1. Elles vont tuer l’idée d’un second référendum, s’il est encore besoin. En faisant un calcul un peu simplificateur qui part de l’idée que 2/3 des électeurs restant au Labour dans les sondages voteraient Remain; et 2/3 des électeurs conservateurs voteraient Leave, on arrive à 52 ou 53% en faveur du Brexit. Ce n’est pas seulement dû au fait que les pro-Remain sont éclatés entre Libéraux-Démocrates, Verts, Change UK et les deux grands partis. Une dynamique s’est créée, qui serait accrue par une campagne, avec son cortège de colères de la part des partisans du Leave et de gaffes des autres dirigeants européens essayant d’influencer le vote. 

2. Le système des partis établis va être secoué jusqu’au tréfonds. On a vu, vers 1920, le parti libéral s’amoindrir au point de devoir céder la place aux travaillistes dans le jeu bipartisan. Peut-on imaginer qu’il arrive la même chose au parti conservateur, qui serait remplacé par le Brexit party ? Il se produirait un mouvement où les électeurs travaillistes déçus par l’évolution de Jeremy Corbyn rejoindraient le Brexit Party. Tandis que le Labour converti à un blairisme gauchisant, se rapprocherait des Libéraux-Démocrates pour avoir une majorité, dans une sorte de macronisme britannique. Le parti conservateur aura-t-il le sursaut nécessaire? Nous savons que Theresa May a enfin annoncé son départ. Mais sera-t-il possible de rassembler les troupes, de panser les plaies, et de faire comme si nous sortions d’un cauchemar de trois ans? 
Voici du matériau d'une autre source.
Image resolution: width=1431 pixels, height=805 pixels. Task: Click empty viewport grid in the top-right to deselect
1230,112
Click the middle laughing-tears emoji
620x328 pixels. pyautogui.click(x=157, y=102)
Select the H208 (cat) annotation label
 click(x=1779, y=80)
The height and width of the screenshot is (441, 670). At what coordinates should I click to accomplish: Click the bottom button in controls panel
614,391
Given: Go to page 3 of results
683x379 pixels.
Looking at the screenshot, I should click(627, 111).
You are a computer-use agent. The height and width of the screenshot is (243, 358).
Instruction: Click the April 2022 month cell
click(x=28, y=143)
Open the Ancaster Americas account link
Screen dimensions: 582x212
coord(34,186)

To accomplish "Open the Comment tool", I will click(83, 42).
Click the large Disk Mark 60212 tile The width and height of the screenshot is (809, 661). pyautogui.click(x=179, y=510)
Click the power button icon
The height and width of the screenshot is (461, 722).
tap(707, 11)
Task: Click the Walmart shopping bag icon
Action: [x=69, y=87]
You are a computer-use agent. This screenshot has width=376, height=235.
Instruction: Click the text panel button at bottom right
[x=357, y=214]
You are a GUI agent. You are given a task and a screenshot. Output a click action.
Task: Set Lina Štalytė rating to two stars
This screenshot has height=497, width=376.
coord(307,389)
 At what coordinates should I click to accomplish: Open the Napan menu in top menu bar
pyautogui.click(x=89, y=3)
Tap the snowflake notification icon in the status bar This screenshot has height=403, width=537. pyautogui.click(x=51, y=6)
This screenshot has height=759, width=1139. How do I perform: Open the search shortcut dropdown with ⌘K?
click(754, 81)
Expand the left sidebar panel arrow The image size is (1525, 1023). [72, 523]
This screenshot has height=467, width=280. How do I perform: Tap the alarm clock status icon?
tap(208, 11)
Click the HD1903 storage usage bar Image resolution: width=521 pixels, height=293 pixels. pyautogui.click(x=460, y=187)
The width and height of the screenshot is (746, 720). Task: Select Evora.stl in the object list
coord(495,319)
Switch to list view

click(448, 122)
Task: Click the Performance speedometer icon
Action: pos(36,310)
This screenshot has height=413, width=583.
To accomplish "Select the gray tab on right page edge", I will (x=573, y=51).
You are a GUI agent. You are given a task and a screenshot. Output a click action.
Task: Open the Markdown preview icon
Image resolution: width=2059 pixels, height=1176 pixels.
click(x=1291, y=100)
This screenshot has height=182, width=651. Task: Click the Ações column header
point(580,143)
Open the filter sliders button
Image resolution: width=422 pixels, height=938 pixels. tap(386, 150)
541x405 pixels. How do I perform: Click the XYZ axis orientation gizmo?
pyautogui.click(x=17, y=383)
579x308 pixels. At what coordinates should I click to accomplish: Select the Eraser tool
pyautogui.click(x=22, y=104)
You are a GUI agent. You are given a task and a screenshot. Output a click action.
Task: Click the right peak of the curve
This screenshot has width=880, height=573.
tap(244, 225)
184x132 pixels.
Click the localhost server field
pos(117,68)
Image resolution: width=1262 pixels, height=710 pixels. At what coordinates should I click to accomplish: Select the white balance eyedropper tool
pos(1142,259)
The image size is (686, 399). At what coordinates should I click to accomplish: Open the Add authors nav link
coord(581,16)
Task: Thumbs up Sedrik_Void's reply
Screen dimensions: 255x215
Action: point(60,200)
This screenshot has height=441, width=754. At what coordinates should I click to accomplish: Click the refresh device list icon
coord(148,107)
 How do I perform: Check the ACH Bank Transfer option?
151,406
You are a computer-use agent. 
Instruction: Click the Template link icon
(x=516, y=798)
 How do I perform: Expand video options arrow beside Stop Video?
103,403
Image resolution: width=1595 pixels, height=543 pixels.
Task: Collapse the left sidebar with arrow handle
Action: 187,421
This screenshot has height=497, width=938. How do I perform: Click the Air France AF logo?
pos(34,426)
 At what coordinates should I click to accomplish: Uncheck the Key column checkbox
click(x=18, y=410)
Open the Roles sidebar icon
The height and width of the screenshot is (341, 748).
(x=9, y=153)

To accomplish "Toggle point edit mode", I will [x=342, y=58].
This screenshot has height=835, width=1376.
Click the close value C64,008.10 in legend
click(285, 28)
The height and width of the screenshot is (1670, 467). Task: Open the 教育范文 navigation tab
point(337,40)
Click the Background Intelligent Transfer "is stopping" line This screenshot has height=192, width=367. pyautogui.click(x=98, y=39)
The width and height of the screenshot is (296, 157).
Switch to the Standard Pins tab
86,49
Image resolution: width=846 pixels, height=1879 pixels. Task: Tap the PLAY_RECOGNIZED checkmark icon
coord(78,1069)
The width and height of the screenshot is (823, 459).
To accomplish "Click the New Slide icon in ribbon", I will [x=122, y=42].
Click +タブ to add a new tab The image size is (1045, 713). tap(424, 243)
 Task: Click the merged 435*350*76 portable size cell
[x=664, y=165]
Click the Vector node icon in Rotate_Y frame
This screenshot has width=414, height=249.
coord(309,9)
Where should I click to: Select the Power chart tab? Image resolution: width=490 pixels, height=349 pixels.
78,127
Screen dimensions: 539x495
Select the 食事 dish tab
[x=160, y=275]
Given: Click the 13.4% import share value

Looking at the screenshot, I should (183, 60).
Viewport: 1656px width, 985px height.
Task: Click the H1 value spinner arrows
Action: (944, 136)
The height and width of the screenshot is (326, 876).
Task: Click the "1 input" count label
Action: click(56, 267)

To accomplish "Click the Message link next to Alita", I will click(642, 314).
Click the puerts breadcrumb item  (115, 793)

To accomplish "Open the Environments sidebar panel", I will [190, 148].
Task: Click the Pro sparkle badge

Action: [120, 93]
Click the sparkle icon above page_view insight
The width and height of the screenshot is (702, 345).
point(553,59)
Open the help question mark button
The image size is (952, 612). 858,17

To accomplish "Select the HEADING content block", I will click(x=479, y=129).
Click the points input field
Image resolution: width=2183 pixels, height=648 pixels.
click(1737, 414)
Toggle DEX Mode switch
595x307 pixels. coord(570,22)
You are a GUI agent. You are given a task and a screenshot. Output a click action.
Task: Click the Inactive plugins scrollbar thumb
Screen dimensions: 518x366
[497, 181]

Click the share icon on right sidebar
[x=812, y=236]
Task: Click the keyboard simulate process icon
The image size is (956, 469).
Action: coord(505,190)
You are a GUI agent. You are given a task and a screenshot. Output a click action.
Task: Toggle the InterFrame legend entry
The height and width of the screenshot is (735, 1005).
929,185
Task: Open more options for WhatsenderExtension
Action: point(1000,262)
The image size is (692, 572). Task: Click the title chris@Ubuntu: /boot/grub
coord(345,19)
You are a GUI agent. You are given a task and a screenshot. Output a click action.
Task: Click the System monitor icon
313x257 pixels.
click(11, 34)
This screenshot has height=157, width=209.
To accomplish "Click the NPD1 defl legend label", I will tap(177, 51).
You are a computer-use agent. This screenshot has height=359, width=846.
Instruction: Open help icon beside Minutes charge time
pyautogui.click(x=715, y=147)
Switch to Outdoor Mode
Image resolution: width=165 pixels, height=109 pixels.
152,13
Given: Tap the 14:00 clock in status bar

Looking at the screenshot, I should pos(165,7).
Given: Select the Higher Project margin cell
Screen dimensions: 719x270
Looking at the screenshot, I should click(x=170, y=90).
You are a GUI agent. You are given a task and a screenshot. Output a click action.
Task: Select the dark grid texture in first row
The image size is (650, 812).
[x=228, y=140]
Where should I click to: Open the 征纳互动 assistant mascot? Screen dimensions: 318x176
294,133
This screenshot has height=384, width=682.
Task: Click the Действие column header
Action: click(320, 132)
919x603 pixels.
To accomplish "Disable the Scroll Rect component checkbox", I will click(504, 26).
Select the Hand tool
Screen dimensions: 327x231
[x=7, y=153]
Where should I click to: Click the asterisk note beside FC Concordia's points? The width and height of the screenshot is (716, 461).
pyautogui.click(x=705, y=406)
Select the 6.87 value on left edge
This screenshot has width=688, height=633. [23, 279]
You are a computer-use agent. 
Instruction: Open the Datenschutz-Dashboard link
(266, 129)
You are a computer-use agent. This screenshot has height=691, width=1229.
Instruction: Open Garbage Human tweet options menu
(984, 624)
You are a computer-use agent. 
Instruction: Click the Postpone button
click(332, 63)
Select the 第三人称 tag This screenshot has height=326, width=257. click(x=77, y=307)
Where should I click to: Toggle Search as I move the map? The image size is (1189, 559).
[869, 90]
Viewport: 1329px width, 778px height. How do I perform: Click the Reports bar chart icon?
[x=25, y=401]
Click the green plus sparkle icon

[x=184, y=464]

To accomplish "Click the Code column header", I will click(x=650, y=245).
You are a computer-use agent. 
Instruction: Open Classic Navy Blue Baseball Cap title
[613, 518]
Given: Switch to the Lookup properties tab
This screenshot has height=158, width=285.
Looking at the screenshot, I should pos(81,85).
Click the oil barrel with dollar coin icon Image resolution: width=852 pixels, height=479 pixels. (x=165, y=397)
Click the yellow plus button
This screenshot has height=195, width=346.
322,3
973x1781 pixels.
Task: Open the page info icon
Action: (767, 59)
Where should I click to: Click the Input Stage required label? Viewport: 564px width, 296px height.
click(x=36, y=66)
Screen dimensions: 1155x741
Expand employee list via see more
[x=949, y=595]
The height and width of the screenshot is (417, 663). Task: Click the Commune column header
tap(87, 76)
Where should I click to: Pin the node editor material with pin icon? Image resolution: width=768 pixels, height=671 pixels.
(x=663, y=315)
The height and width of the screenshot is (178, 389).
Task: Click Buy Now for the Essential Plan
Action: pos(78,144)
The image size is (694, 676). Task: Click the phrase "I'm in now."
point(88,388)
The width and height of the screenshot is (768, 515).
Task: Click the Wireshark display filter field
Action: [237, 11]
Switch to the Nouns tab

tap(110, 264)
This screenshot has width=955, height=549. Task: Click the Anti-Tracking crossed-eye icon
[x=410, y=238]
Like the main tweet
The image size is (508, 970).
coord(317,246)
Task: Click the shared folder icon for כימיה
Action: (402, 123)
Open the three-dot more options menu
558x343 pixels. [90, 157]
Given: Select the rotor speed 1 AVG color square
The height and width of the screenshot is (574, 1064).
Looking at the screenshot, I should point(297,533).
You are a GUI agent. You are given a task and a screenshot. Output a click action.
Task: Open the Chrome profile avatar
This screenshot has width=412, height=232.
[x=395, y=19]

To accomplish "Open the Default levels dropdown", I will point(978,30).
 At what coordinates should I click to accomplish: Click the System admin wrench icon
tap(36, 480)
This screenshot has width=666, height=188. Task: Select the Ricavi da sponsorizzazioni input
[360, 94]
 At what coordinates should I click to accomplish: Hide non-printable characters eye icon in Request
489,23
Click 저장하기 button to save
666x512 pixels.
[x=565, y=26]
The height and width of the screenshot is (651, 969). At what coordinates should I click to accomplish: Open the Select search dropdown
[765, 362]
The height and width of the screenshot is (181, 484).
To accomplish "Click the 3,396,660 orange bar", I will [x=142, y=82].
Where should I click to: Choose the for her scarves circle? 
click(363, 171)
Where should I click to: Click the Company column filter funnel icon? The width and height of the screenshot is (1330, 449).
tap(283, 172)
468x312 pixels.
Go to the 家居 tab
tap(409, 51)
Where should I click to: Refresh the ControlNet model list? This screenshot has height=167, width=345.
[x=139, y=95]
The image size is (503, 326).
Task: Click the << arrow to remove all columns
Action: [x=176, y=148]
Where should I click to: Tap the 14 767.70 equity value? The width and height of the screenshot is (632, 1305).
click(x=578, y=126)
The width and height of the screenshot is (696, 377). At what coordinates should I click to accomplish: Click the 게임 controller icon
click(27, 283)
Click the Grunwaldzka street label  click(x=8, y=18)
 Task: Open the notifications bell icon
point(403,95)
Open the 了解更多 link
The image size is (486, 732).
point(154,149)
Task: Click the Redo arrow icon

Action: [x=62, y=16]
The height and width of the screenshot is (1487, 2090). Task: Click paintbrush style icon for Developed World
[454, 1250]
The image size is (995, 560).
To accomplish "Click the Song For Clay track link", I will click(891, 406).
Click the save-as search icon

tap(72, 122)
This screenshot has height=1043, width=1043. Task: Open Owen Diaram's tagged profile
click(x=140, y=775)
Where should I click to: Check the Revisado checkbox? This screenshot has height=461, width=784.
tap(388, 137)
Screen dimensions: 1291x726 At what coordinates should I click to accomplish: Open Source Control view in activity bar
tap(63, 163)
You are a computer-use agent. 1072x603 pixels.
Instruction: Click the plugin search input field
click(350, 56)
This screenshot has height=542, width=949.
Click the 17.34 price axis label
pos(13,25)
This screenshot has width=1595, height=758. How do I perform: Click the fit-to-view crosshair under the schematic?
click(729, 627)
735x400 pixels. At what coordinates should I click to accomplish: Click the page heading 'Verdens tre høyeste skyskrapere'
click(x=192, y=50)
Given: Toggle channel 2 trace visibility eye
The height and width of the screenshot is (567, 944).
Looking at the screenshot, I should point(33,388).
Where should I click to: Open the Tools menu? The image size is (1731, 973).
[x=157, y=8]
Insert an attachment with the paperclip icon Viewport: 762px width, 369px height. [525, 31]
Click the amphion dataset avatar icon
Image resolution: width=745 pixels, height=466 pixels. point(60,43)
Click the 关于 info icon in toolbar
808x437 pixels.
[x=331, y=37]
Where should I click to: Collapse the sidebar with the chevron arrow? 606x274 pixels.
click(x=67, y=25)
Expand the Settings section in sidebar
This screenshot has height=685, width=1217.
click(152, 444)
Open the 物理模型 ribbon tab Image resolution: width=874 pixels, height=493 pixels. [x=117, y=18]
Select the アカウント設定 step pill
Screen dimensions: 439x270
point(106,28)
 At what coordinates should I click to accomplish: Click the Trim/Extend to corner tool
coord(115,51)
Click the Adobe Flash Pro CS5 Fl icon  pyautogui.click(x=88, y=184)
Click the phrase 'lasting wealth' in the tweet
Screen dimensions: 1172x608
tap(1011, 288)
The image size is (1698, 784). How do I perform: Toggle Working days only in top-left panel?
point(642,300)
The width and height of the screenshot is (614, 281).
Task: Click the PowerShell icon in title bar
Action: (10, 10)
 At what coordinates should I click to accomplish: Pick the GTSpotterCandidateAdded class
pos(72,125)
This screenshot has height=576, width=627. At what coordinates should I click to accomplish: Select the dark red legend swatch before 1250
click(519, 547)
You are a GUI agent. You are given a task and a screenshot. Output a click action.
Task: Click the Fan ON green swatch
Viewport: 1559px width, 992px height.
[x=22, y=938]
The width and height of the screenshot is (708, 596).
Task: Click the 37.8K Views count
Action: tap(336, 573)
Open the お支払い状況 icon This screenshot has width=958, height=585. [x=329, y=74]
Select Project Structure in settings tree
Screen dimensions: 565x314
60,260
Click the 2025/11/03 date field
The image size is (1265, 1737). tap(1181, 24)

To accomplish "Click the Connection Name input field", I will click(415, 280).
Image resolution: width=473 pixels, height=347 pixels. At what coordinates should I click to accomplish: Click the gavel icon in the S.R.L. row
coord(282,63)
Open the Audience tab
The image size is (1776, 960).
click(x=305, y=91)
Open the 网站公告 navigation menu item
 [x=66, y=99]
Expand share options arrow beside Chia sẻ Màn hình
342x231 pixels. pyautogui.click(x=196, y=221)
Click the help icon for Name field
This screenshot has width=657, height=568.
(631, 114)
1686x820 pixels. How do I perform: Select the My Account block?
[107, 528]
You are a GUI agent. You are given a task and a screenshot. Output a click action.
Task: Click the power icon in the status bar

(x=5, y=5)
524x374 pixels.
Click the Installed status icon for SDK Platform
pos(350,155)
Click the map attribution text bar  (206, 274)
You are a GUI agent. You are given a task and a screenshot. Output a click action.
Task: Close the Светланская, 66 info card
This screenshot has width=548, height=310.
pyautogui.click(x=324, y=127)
3. Nous avions toutes les raisons d’être satisfaits il y a trois ans: le Royaume-Uni prenait de l’avance sur ses partenaires européens pour éviter une crise populiste. A présent nous voici plongés, comme le reste de l’Union Européenne, dans une crise de ce type. il est à redouter que nous plongions dans un affrontement encore plus dur entre progressistes Remainers et faragistes Leavers. Quelles en seront les conséquences pour l’intégrité du Royaume-Uni? 

Il y a bien une solution raisonnable, qui consisterait à voter l’accord de retrait de Theresa May sans le backstop et de dire à une Union Européenne elle-même traumatisée par le résultat des élections européennes, maintenant c’est à prendre ou à laisser! Mais les solutions raisonnables sont peu probables dans les moments de crise. Et nous voici plongés dans l’une des plus graves crises de notre histoire politique. 

Mon cher ami, pour paraphraser votre Bonaparte, la politique est un art simple et tout d’exécution. C’est ce qu’ont oublié Theresa May et Jeremy Corbyn. Nigel Farage, lui, l’a compris.